Berkun on 'They Don't Get It'

Wednesday, August 19, 2020

It's a decade-old post, but Scott Berkun's "The Fallacy of 'They Don't Get It'" is highly relevant to anyone interested in persuasion. I recall running into the post and deciding to bookmark it because of my own frustration at the time with a group of people I otherwise respected who would frequently discuss an issue in exactly this manner.

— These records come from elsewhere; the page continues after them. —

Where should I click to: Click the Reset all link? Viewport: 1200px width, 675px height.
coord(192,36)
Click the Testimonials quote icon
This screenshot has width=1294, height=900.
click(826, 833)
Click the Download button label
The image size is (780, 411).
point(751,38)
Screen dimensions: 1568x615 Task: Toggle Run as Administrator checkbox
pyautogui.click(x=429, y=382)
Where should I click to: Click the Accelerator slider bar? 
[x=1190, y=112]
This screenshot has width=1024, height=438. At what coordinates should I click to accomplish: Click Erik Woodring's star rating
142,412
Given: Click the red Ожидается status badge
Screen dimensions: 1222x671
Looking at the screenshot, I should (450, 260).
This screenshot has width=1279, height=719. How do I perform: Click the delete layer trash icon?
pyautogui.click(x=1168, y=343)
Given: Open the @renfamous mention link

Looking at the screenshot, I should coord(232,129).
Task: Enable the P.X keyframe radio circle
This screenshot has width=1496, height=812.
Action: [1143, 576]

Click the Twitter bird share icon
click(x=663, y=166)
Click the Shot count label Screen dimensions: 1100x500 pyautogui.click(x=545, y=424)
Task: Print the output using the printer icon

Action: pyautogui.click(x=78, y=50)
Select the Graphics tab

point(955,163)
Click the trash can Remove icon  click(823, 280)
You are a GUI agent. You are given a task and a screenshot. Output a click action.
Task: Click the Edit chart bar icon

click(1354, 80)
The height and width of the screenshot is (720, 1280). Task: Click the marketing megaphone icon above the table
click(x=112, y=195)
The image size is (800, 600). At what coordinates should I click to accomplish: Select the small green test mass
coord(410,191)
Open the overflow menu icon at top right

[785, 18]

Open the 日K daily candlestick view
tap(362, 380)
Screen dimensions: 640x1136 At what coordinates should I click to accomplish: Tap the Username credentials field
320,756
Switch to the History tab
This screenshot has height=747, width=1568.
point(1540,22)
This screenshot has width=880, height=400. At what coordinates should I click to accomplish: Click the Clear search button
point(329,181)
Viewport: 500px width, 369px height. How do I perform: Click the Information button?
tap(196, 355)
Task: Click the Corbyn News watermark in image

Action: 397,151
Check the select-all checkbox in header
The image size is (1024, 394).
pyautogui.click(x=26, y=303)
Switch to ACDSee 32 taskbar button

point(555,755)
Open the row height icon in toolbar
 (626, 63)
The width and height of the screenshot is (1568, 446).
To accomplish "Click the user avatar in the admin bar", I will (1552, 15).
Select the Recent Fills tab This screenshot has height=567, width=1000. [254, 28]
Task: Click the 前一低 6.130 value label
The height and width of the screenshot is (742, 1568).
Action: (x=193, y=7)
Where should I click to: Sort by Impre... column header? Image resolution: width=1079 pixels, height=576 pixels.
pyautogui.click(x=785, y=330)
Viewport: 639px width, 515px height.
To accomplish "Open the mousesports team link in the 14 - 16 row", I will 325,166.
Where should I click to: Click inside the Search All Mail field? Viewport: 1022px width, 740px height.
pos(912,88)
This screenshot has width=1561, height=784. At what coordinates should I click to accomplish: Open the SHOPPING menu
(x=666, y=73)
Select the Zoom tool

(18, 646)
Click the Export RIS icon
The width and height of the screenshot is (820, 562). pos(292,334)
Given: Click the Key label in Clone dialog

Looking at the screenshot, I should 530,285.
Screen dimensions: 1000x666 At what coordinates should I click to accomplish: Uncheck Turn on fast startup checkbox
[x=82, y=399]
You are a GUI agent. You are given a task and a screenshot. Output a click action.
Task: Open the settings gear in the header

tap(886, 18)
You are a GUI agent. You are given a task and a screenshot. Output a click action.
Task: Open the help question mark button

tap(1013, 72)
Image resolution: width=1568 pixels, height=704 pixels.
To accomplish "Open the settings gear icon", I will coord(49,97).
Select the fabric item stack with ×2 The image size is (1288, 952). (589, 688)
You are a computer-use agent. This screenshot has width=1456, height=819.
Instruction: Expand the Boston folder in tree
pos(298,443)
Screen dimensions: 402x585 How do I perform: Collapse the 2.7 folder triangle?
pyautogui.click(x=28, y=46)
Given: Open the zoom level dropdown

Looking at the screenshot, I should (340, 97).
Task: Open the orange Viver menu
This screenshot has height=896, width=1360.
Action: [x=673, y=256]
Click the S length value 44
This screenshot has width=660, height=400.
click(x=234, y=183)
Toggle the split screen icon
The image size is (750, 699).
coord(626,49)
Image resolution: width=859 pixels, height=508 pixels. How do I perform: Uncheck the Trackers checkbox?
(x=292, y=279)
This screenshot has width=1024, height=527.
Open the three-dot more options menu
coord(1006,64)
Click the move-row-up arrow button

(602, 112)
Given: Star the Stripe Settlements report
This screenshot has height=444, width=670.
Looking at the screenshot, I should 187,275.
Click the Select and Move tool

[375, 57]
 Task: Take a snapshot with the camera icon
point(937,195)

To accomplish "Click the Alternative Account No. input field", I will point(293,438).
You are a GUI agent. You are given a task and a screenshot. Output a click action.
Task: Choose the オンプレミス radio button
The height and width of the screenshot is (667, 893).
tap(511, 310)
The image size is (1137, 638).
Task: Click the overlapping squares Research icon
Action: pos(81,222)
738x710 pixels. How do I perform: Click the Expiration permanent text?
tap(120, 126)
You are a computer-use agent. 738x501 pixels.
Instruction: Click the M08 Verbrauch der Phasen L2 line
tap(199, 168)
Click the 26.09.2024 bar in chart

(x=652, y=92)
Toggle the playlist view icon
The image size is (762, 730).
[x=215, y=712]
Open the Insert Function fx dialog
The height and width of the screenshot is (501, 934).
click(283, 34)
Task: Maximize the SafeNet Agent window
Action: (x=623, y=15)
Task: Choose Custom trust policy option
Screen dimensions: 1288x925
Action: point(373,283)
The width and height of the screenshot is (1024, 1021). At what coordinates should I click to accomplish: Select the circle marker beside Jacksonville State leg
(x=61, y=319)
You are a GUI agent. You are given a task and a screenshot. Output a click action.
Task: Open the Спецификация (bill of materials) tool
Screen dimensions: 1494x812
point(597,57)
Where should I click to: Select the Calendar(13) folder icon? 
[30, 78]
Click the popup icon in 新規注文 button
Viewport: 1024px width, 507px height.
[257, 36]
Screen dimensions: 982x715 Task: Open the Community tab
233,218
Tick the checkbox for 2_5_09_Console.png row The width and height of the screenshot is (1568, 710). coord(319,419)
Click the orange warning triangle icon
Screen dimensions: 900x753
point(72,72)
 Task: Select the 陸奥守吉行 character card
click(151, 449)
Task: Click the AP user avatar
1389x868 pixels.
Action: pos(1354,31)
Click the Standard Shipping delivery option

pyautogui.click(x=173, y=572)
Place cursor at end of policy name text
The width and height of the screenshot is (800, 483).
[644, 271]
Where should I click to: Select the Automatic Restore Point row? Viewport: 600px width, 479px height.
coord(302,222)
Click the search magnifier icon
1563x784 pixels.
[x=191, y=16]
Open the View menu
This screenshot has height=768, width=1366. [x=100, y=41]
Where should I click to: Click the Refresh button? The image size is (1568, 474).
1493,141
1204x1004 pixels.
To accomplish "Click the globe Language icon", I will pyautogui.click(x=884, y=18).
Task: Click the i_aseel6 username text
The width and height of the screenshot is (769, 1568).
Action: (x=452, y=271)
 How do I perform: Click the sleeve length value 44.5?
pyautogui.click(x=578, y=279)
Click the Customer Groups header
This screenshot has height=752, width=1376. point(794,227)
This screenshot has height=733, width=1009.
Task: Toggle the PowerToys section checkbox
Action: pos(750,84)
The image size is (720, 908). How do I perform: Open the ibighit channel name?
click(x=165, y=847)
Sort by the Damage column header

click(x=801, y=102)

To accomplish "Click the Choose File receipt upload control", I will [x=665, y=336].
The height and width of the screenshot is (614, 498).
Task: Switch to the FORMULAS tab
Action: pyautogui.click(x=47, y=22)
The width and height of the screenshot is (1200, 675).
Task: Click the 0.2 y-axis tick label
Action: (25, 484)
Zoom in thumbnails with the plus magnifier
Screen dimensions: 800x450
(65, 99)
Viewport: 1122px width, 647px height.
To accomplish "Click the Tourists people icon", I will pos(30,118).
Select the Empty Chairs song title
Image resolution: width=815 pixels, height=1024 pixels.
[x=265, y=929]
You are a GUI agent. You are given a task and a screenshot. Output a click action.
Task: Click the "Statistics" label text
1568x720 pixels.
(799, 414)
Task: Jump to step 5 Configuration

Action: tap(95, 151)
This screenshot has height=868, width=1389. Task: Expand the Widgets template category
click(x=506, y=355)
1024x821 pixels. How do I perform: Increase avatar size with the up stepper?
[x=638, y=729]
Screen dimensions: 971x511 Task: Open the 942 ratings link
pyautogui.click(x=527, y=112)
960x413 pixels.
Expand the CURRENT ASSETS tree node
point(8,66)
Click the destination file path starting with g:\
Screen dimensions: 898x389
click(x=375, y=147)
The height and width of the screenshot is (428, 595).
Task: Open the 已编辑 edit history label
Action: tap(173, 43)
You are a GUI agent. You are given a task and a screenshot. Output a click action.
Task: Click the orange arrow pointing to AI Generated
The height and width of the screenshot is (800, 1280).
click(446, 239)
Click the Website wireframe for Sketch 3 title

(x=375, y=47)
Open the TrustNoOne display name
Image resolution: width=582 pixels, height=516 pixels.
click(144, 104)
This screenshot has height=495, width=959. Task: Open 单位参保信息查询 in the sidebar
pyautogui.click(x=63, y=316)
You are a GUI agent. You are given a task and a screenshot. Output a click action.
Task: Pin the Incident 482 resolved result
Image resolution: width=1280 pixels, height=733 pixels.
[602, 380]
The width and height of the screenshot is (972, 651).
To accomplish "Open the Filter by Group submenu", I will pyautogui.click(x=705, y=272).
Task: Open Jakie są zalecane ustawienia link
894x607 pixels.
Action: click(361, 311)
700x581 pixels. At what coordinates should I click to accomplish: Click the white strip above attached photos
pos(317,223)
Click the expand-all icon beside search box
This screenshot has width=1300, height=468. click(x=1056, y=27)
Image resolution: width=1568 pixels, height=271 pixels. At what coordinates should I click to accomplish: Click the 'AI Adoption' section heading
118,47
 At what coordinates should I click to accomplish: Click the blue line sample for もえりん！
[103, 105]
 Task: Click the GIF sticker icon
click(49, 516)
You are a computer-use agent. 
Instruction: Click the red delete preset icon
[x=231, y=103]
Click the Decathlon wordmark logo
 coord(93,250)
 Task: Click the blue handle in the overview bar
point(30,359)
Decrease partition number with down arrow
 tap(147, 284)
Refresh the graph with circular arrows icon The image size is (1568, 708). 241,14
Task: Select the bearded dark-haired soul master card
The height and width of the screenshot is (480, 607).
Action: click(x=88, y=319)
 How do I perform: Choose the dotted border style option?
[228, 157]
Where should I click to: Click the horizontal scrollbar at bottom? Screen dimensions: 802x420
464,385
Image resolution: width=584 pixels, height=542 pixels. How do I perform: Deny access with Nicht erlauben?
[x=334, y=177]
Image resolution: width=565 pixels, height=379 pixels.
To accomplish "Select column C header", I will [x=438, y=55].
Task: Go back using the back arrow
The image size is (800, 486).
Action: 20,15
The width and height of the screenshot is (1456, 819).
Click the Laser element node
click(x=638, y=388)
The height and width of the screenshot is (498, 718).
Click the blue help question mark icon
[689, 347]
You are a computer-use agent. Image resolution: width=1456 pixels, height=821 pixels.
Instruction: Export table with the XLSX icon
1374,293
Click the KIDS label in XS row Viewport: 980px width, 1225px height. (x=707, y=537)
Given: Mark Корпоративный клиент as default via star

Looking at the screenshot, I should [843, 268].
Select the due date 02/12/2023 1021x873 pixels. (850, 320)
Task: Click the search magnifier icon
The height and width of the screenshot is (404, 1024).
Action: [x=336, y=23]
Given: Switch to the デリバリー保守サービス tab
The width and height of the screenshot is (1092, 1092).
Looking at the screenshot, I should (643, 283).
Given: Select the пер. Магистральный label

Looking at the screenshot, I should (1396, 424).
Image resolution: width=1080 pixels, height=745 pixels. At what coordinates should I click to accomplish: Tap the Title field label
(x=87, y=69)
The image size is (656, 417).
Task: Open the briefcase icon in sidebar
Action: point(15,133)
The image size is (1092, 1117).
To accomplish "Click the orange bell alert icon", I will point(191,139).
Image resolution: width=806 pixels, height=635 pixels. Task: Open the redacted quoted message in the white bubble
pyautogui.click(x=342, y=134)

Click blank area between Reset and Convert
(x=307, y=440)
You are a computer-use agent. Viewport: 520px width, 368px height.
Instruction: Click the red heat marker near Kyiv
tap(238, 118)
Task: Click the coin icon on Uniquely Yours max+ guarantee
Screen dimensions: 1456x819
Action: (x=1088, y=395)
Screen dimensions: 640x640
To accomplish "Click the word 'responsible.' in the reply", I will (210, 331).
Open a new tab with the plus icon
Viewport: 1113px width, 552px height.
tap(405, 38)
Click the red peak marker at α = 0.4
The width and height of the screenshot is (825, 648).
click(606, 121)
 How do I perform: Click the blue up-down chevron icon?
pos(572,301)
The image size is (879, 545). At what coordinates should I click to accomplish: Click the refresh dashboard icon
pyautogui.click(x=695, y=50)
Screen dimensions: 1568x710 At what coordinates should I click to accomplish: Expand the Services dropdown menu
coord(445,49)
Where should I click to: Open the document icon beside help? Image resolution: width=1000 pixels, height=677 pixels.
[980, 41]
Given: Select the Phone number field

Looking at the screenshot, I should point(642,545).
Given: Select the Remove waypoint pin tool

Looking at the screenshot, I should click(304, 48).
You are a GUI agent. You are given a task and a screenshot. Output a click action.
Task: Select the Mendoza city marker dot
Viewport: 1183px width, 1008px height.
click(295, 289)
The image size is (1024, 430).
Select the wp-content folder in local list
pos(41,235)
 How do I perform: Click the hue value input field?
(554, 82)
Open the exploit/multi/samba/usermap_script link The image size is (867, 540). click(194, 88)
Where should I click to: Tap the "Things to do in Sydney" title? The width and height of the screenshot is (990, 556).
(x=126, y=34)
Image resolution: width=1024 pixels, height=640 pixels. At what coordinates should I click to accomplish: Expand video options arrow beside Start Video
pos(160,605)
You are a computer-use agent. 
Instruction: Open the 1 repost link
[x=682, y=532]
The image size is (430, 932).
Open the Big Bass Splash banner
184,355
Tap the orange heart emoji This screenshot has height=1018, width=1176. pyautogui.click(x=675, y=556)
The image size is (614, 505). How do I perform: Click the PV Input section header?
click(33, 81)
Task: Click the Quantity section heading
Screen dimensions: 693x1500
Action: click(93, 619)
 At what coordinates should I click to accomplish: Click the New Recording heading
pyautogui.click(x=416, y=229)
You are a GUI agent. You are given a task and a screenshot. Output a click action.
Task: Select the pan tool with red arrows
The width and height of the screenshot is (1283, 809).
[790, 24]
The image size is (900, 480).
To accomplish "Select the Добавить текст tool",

I was one of the people who didn't "get it" and knew I'd want to revisit the issue some time later.1

On the issue of persuasion, Berkun nails what's wrong with this phrase in his second paragraph:

If only it were so simple for us to find and speak the truth! (Image by Brett Jordan, via Unsplash, license.)
From political movements, to particular professions, they don't get it is a pseudo-rallying cry of the ignored and the powerless. But it serves only to bond people in their despair, instead of rallying them towards progress. To say "They don't get it" is giving up. It spreads assumptions about the nature of ideas out into the world by pretending there is no alternative, despite the vast history that contradicts this notion. [format edits, my bold]
I agree with Berkun that this insidious phrase is both a kind of rallying cry (or even a species of virtue-signaling) and a resignation -- a resignation to a failure to persuade. I don't quite agree with Berkun on his contention that it reflects a misconception about the nature of ideas. Someone saying this might think that some other people are incapable of grasping whatever it is, and is almost certainly falling into one of the "four traps" Berkun discusses later. But I think the real problem is that the people saying this either (a) aren't really interested in persuading others, or (b) are giving up on the idea of persuading others.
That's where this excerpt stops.